Maxime Du Camp, Souvenirs et paysages d'Orient, 1848
 

Qui que tu sois, lecteur, qui vas ouvrir ce livre, sois le bienvenu !
Ta belle action me touche ; et je suis fort tenté de te dire, comme Pallæstra à Dæmones, dans maître M. Accius Plautus : Salve. insperate ! salut, toi que je n'espérais pas !
Cependant je veux être franc avec toi, et t'éviter le péril où tu cours ; écoute donc ceci : Si tu recherches des vues politiques ou commerciales, si tu espères trouver le récit d'attaques de brigands ou d'aventures amoureuses, le soir, au clair de lune, laisse ce livre de côté et retourne à tes affaires.

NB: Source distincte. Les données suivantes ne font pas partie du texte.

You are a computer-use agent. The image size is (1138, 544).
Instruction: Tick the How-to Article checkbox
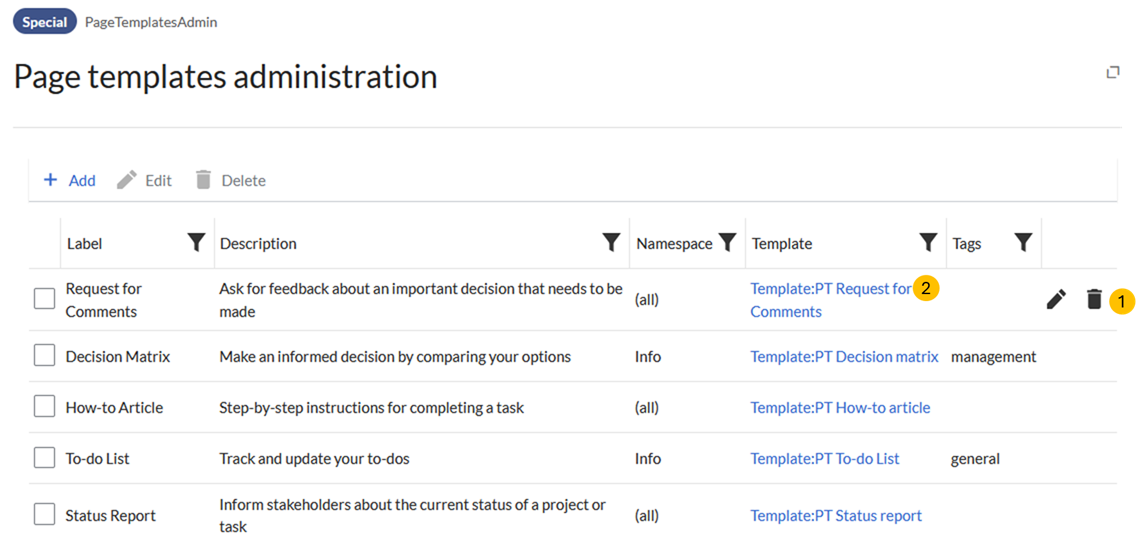click(45, 407)
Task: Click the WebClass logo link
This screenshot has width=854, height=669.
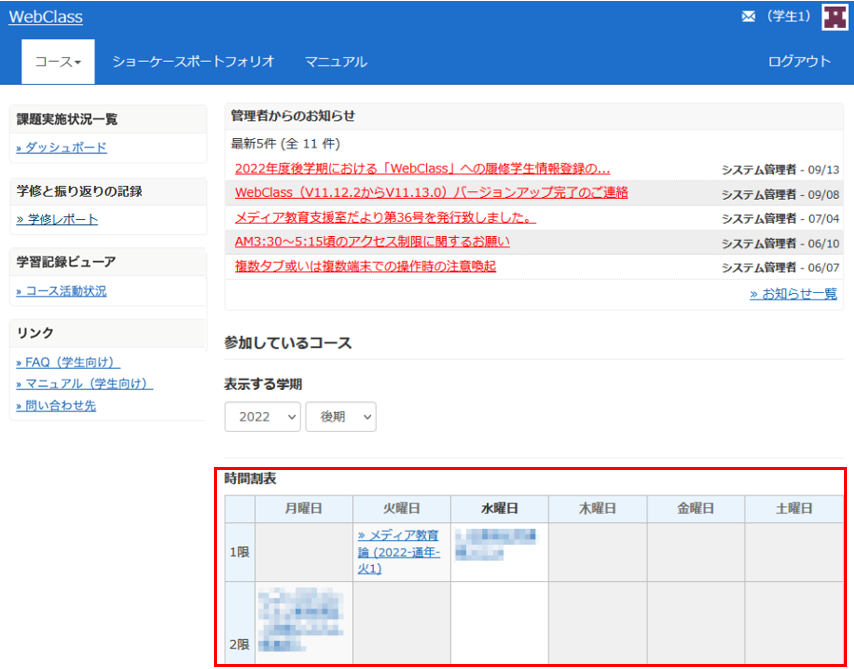Action: (x=46, y=17)
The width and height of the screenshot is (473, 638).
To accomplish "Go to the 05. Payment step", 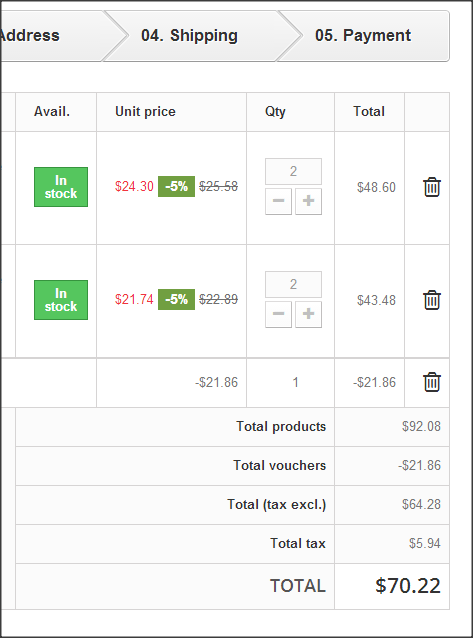I will click(x=363, y=36).
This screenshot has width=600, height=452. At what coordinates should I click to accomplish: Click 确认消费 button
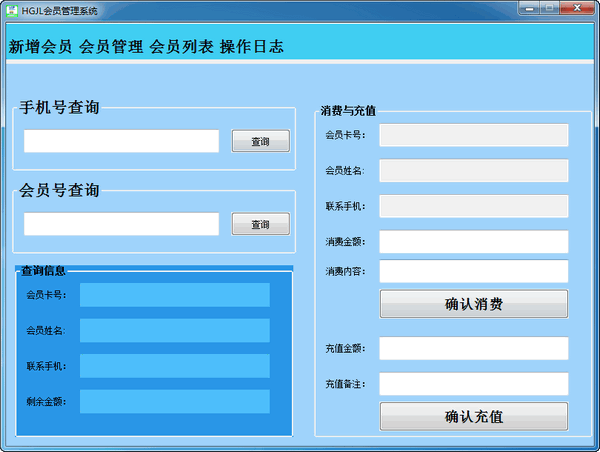coord(473,304)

Je ne me suis point occupé de politique, par la bonne raison que je n'y comprends rien. J'ai bien entendu conter par-ci, par-là, qu'il y avait une question d'Orient, mais je ne saurais dire au juste si ce sont les Russes qui doivent prendre Constantinople, ou si ce sont les Turcs qui doivent prendre Saint-Pétersbourg.
Je n'ai rien dit du commerce : cependant je l'estime, parce qu'il nous apporte les porcelaines de la Chine et les tabacs de la Havane, mais j'ai peine à me mettre dans la tête qu'il puisse servir à autre chose.
Quant aux brigands, ils ne m'ont point fait l'honneur de me dévaliser, et je le regrette, car j'aurais aimé à te raconter quelque sombre histoire, dont je serais sorti triomphant ; cela est de belle tournure et fait plaisir aux dames.
Contrairement à la plupart des voyageurs, mes illustres devanciers, je n'ai point eu, hélas ! de galantes aventures : ne t'en étonne pas, candide lecteur, je suis si maigre !
– Pourquoi donc alors, me diras-tu, avoir fait un livre ?
– D'abord pour le faire, et puis aussi pour te parler des paysages que j'ai vus là-bas, pour te promener dans Constantinople, pour te donner envie d'aller dans le pays du Soleil.
Si le livre est mauvais, excuse-le en faveur de l'intention, et surtout considère : Comme l'auteur est jeune, et c'est son premier pas !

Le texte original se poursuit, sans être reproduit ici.